In my first few TechRepublic columns focused upon the intersection of technology of society, I looked at 24/7 connectivity, innovation and the surveillance statedata-driven policy and algorithmic transparency, and the potential and peril of “smarter cities”. This week, I focus on a topic that cuts across all of these subjects: data-driven journalism (DDJ).  

Data journalism is an area that I’ve been researching and writing about for years, going back to my first year at O’Reilly Media right up to this very moment, as I continue a fellowship focused upon the topic at the Tow Center for Digital Journalism at Columbia Journalism School.

If you’re unfamiliar with the subject, don’t be turned off by jargon. Computer-assisted reporting has always been used to find data and tell stories. The outcome is still journalism, focused upon explaining the who, what, when, where, how, and why to a reader or watcher. The difference is that the work incorporates statistics and social science and interrogates databases as sources along with humans.

In its simplest form, that might be a figure with a box score comparing percentages of baseball players or a visualization showing employment rates and demographic information over time. In more advanced applications, journalists might use machine learning, powerful algorithms, and cloud computing to crunch through huge data sets, looking for patterns and connections between documents, contractors, or companies.

In recent years, skyrocketing Internet penetration and mobile devices have transformed how data is accessed, processed, presented, and published. As more data has flowed online, there is more demand for converting it to information that people can understand and consume, from smartphone applications to web services and narrative broadcasts.

As the amount of data generated continues to rapidly expand, the 21st century evolution of computer-assisted reporting will be a force for public good, holding profound importance for society. Data journalists are making sense of this flood and holding governments accountable as they pursue more data-driven policy and performance measures.

In a way, data journalism is the peanut butter to the jelly of open government data releases: Journalists are a crucial component of confirming that the data public officials describe has actually been released in a form and quality that can be consumed.

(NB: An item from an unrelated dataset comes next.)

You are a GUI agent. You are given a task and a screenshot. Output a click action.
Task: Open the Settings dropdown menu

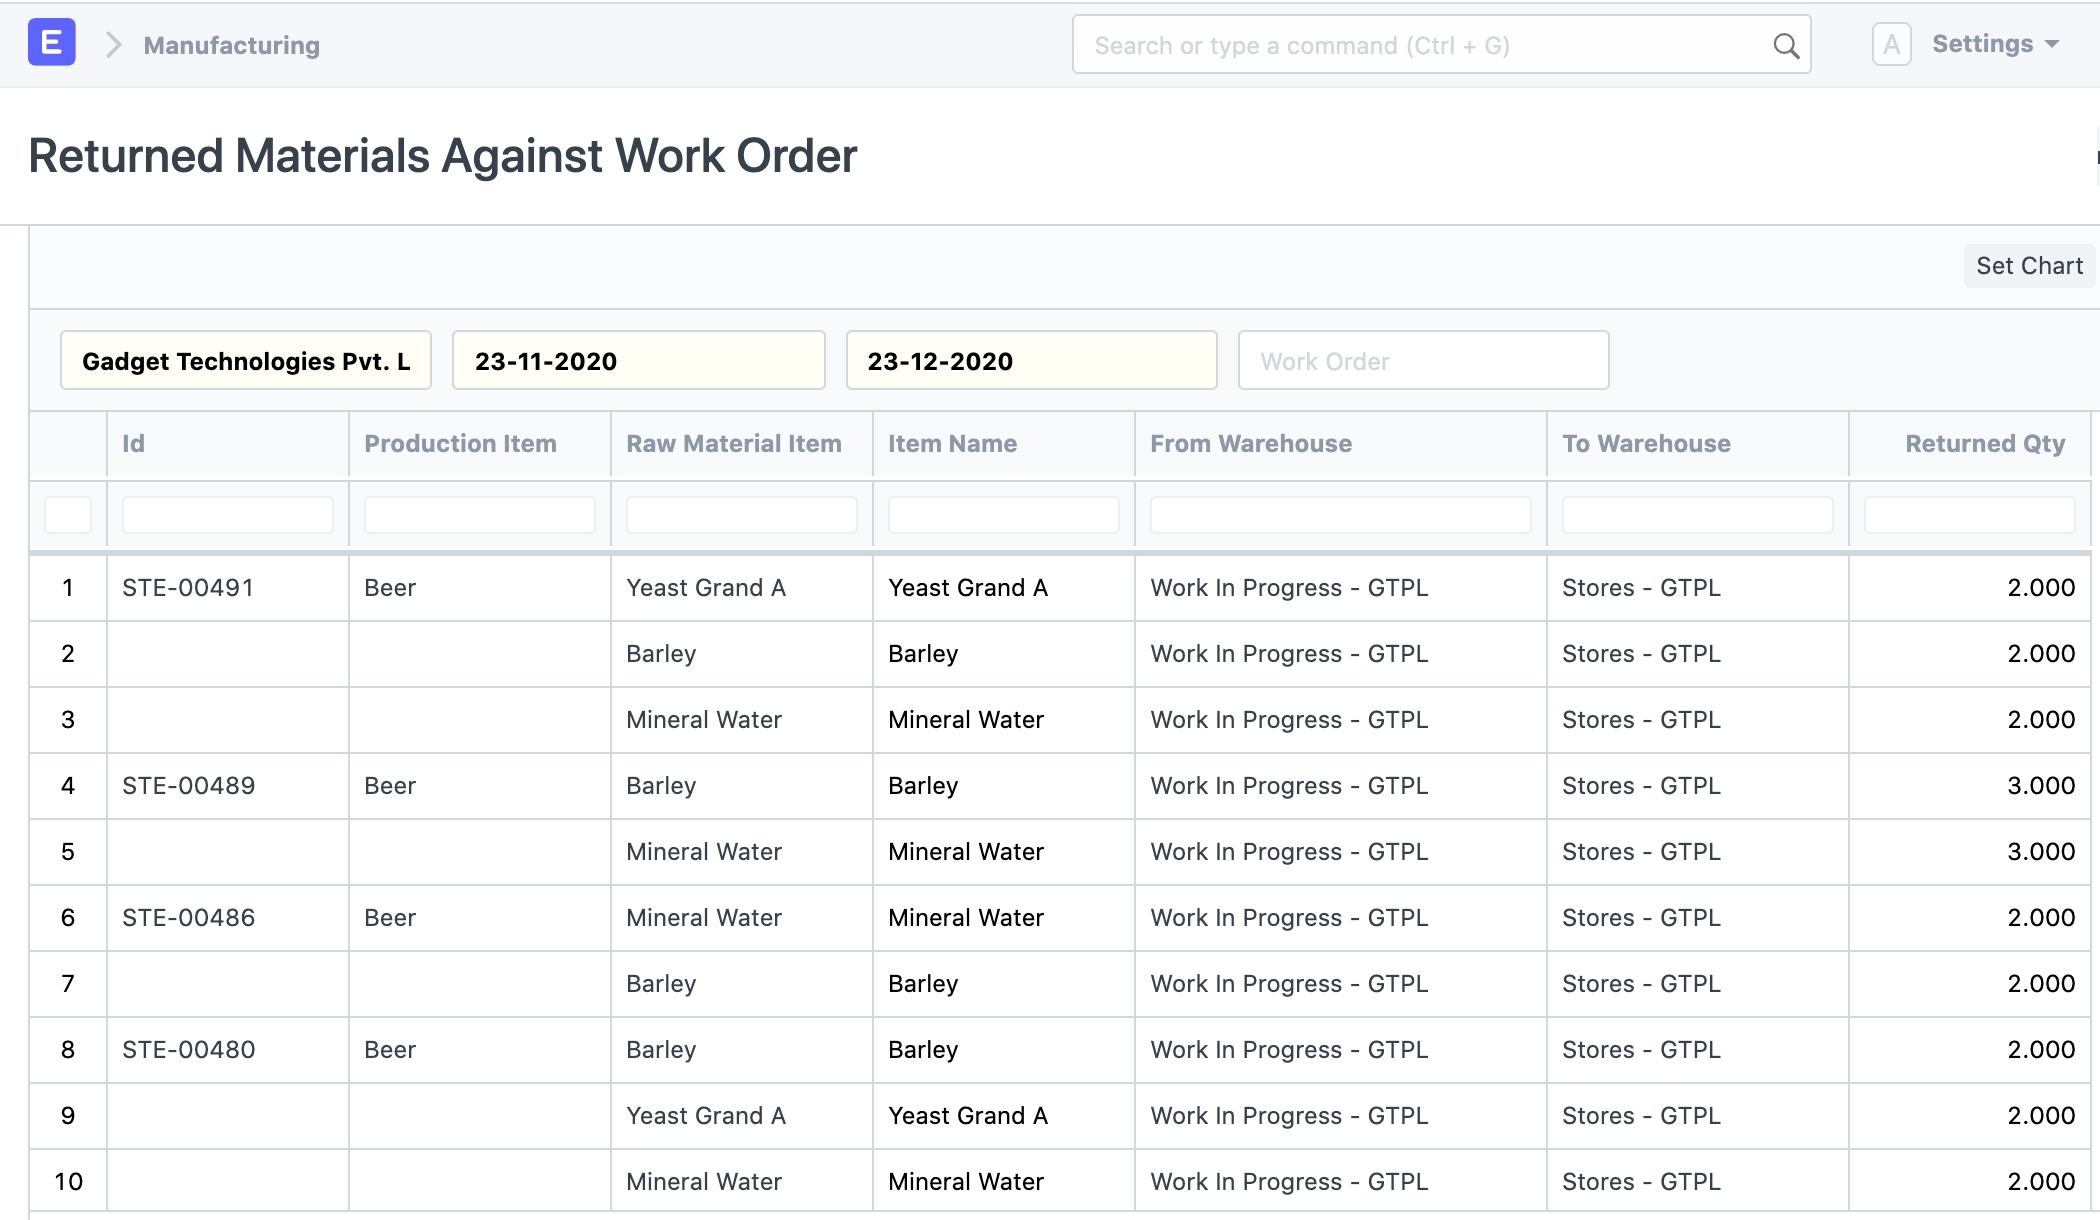click(1994, 44)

While I’m admittedly biased, I think the growth of DDJ is one of the most significant current trends in the media. It’s also top of mind this week because I attended the annual National Institute for Computer-Assisted Reporting (NICAR) conference in Baltimore, just up the road from Washington. NICAR is a joint program of Investigative Reporters and Editors, Inc. and the Missouri School of Journalism. They’ve been turning out journalists who know how to use computers to support their reporting for decades. In recent years, the NICAR conference has grown by leaps and bounds, nearly tripling in attendance since 2012, when I first attended.

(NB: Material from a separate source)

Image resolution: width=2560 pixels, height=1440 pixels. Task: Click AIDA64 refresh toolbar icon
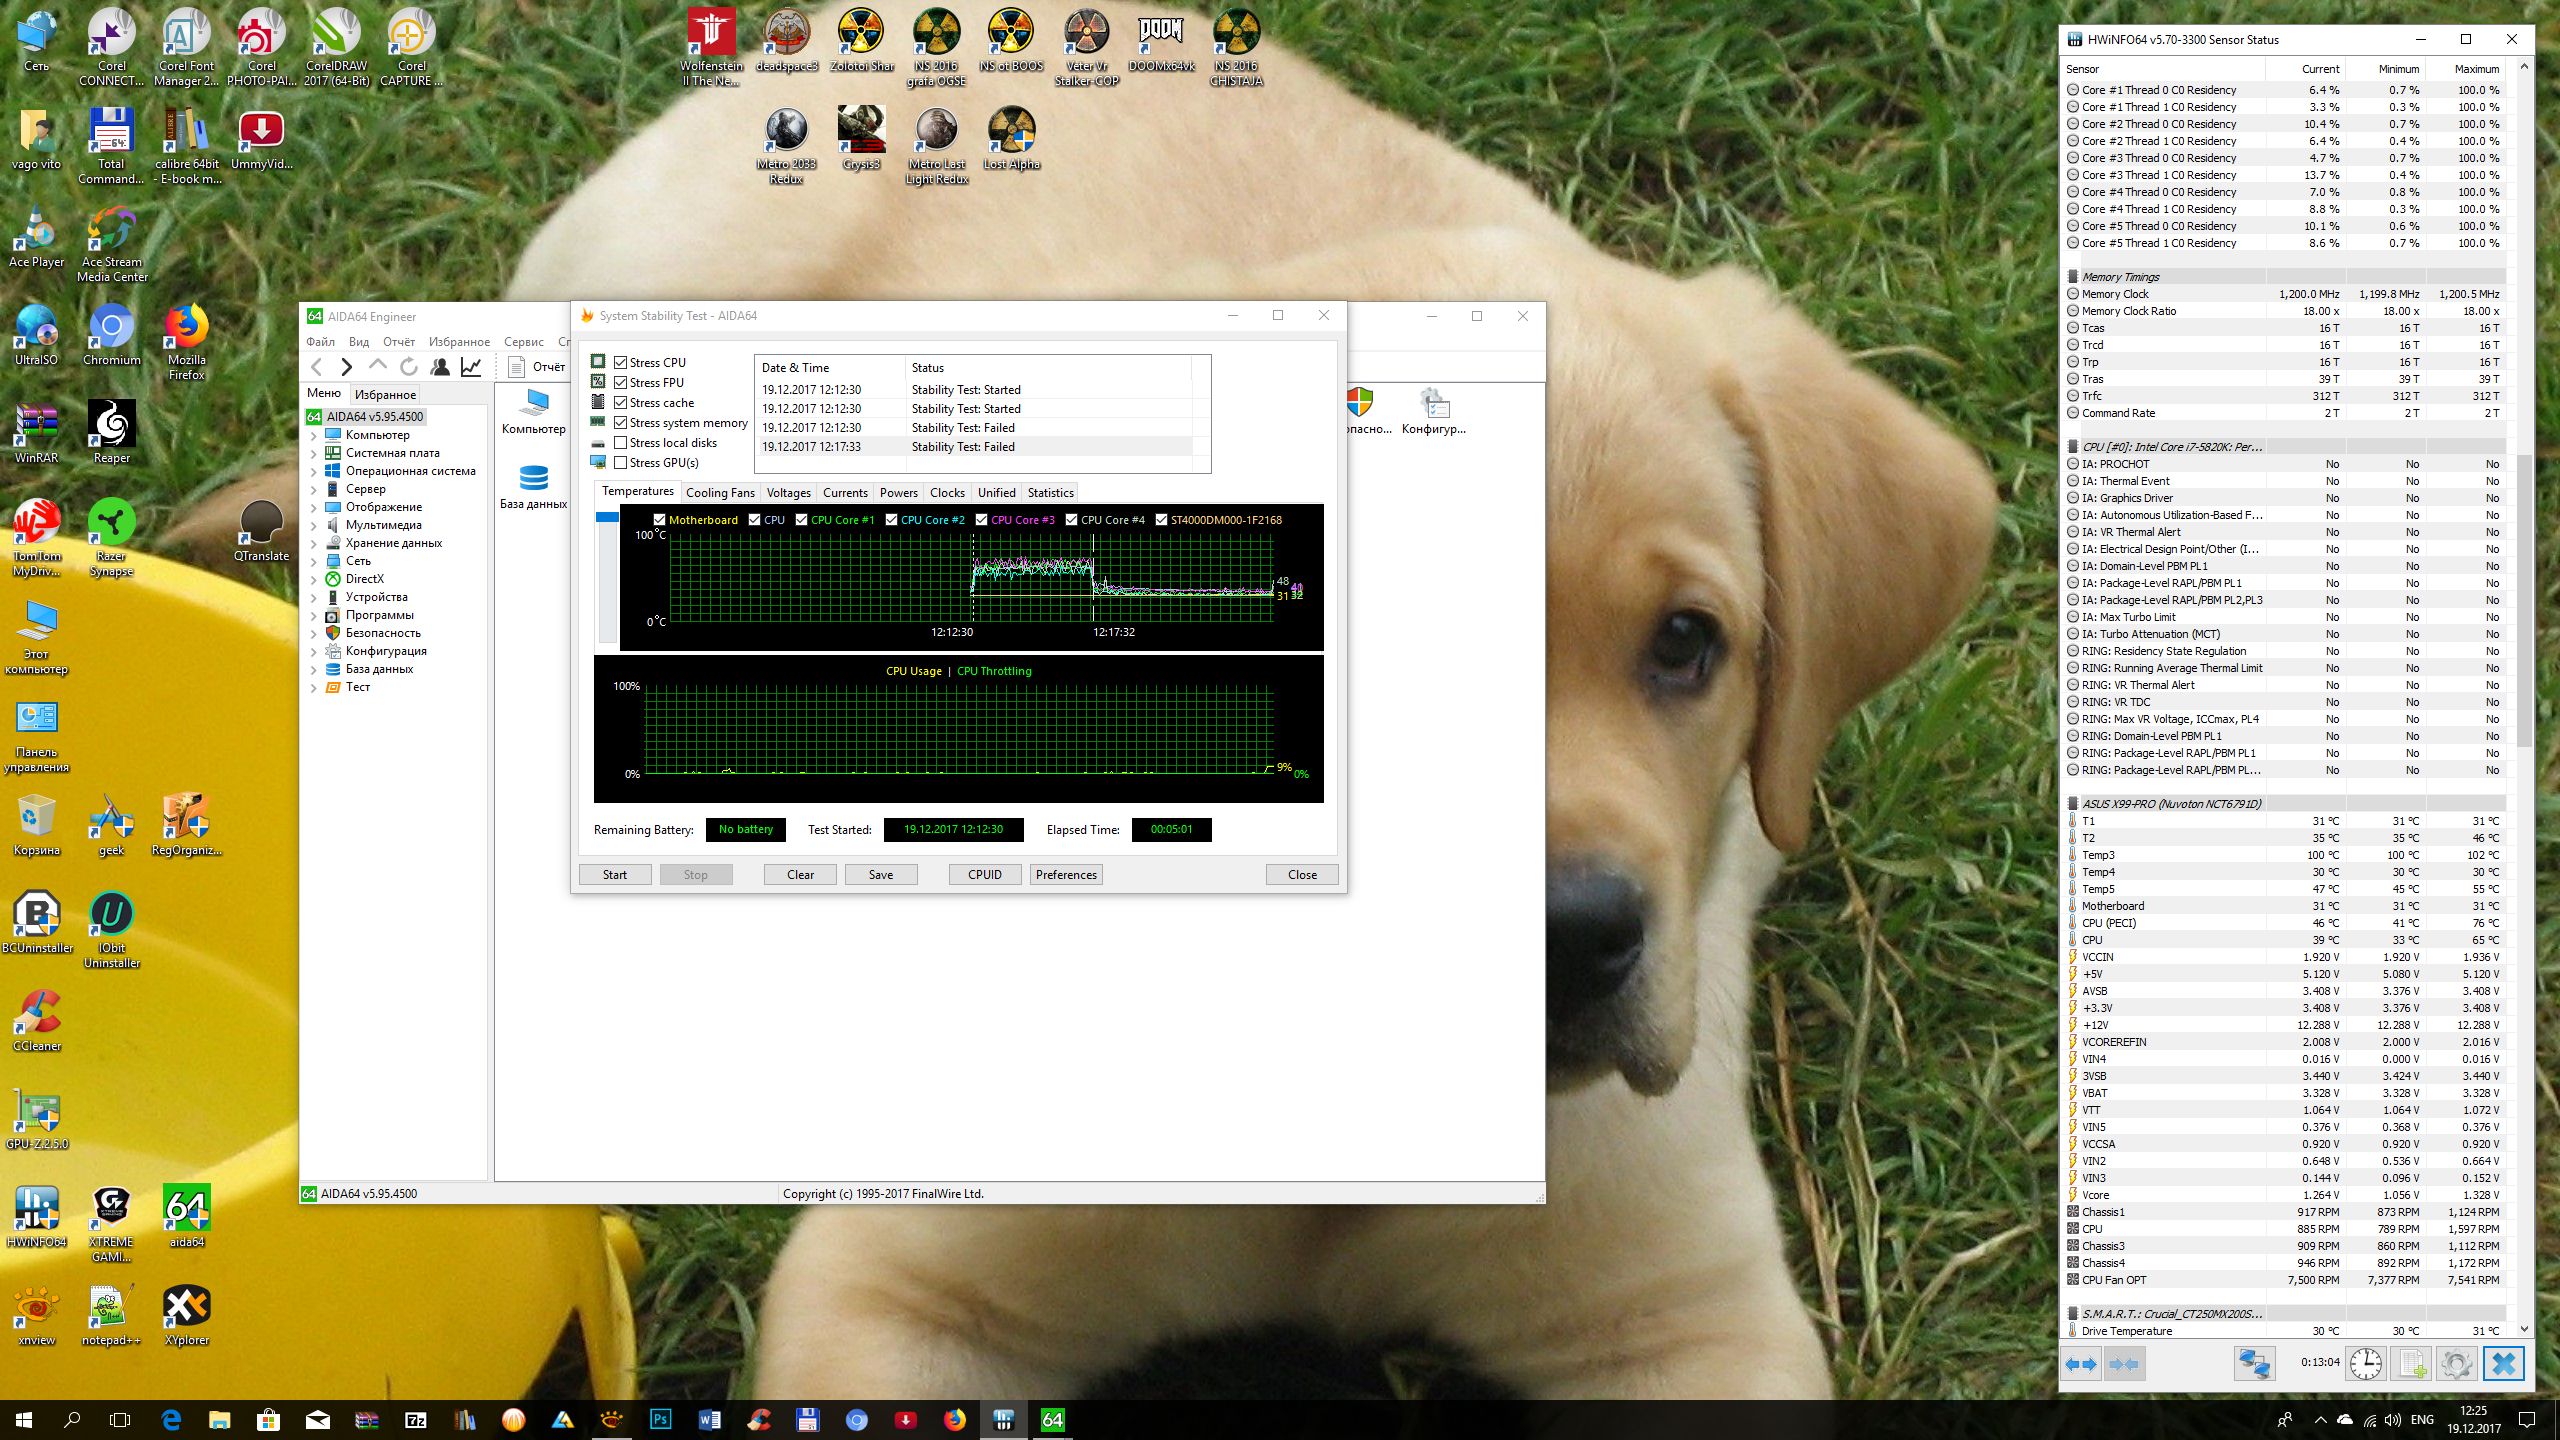(x=409, y=367)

Over the years, I’ve found that the best sources for explaining this work are the editors and reporters doing it day in and day out, some of whom are building the tools and platforms that their colleagues use. That’s no small detail: In an industry that has not always been quick to adapt and adopt new technology, the emergence of journalists collaborating on GitHub and creating news applications that can scale to millions of users and quickly render on mobile devices is an exciting, important trend.

In the video below, I moderate a Google+ Hangout with several notable practitioners of DDJ. We covered a lot of ground in 53 minutes, discussing what data journalism is, how journalists are applying it, the importance of storytelling, considering ethics, the role of open source software, “showing your work,” and much more.



With the upcoming launch of new media ventures from FiveThirtyEight, Vox Media, and The Washington Post that prominently feature DDJ, along with existing newsrooms, the demand for people with the skills NICAR offers may never have been higher.

The stories data journalists can tell with these new tools and techniques reach the most aspirational heights available to the profession, revealing the hidden channels of money, power, and influence in society to the public and government, serving as a bulwark to democracy. That does not, however, make it a panacea. Just as data-driven policy can be corrupted by bad data, hidden biases, or mistaken analyses, journalists may also successfully clean and present data but fail to clearly tell a story to readers or wrap it in the necessary context. Skepticism and intellectual rigor becomes more important, not less, if journalists seek to apply a scientific mindset to their work.

While data journalism massive open online courses (MOOCs) offer bonafide new options for distributed learning, they are not a replacement for the experience of the hands-on workshops available to attendees. I’ll have more thoughts on education and learning when I publish a white paper on DDJ later this spring. We’ll update the article with the link to the white paper when it’s available.